## Data for locating words and elements

╭──

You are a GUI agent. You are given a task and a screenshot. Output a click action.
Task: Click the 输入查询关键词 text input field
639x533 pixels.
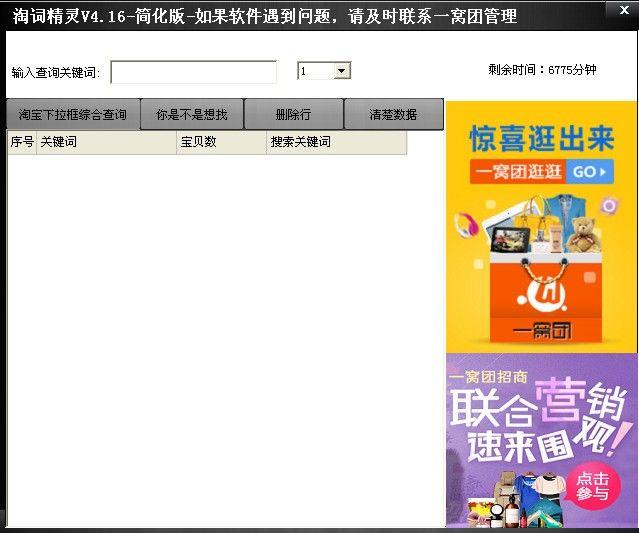(x=193, y=72)
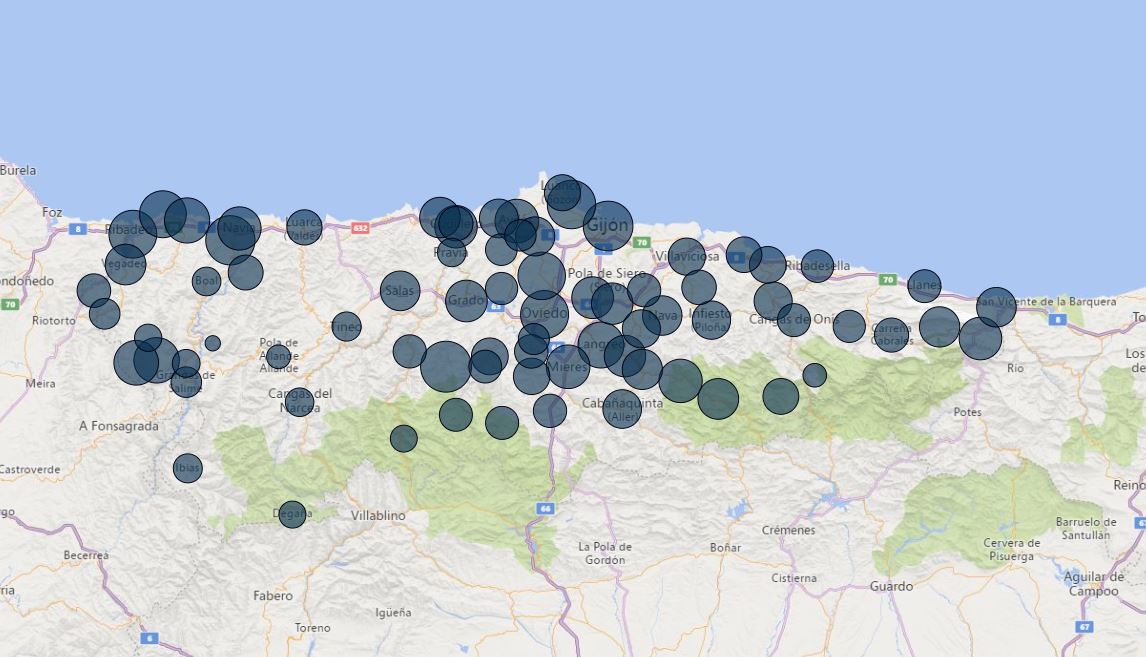The width and height of the screenshot is (1146, 657).
Task: Click the Potes town label
Action: (967, 412)
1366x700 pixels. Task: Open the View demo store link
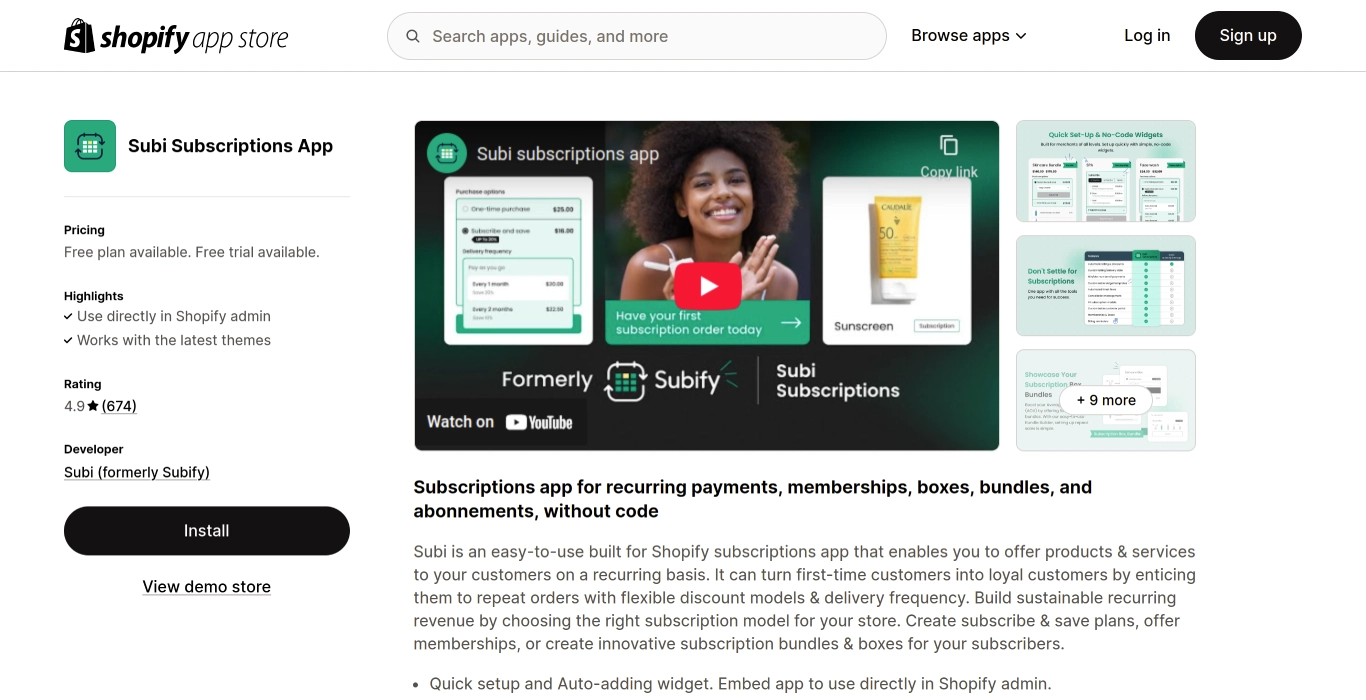pyautogui.click(x=207, y=587)
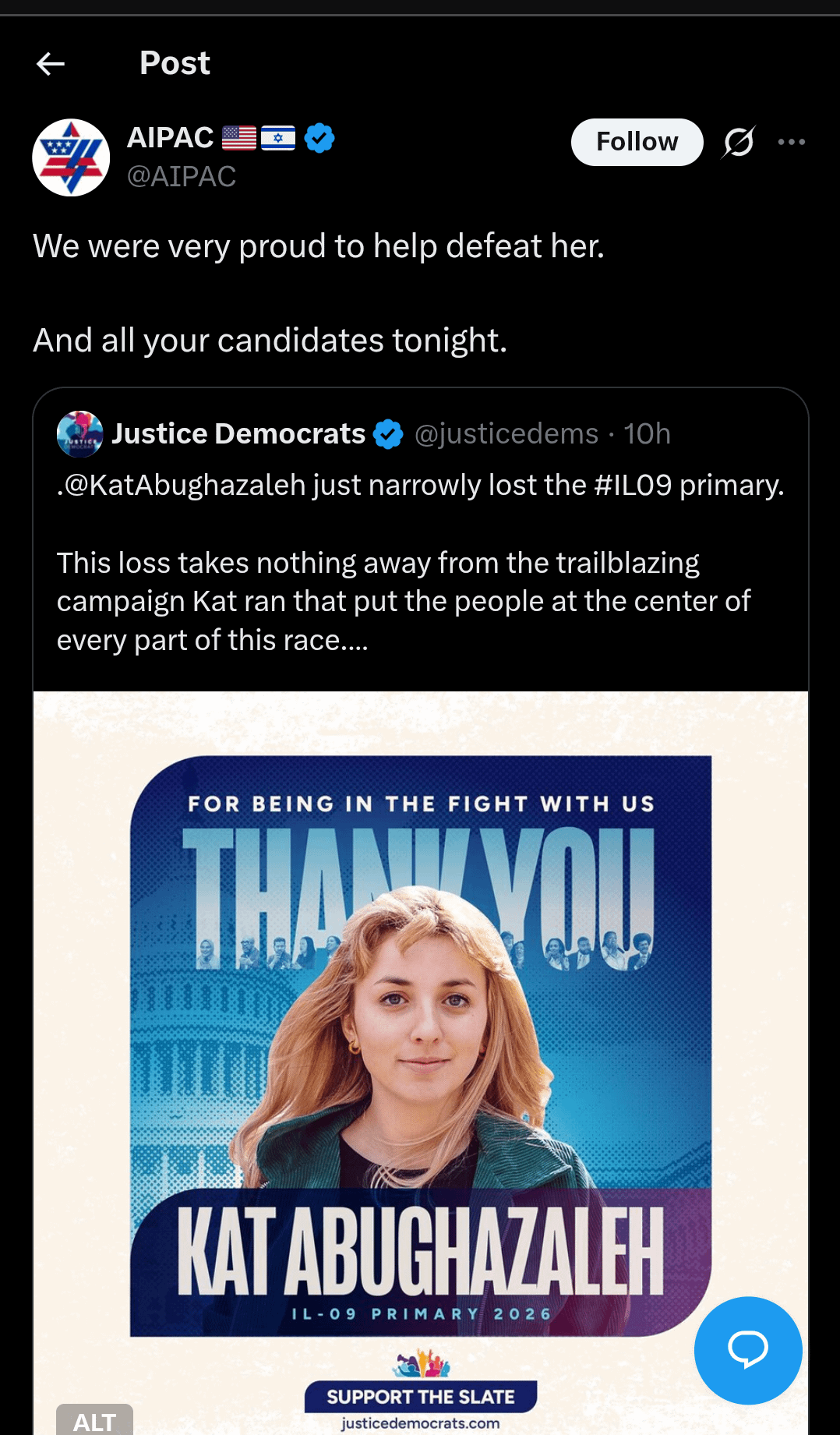Click the quoted text about the trailblazing campaign
The width and height of the screenshot is (840, 1435).
pos(403,601)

╰──

## Problem requirements
Could you arrange every line of the data above as a Markdown table with two columns, Row and Line, numbering each row, skipping blank lines, and leaving out the pictures?

## Completed task
| Row | Line |
|---|---|
| 1 | You are a GUI agent. You are given a task and a screenshot. Output a click action. |
| 2 | Task: Click the 输入查询关键词 text input field |
| 3 | 639x533 pixels. |
| 4 | (x=193, y=72) |
| 5 | The width and height of the screenshot is (1146, 657). |
| 6 | Task: Click the Potes town label |
| 7 | Action: (967, 412) |
| 8 | 1366x700 pixels. Task: Open the View demo store link |
| 9 | pyautogui.click(x=207, y=587) |
| 10 | Click the quoted text about the trailblazing campaign |
| 11 | The width and height of the screenshot is (840, 1435). |
| 12 | pos(403,601) |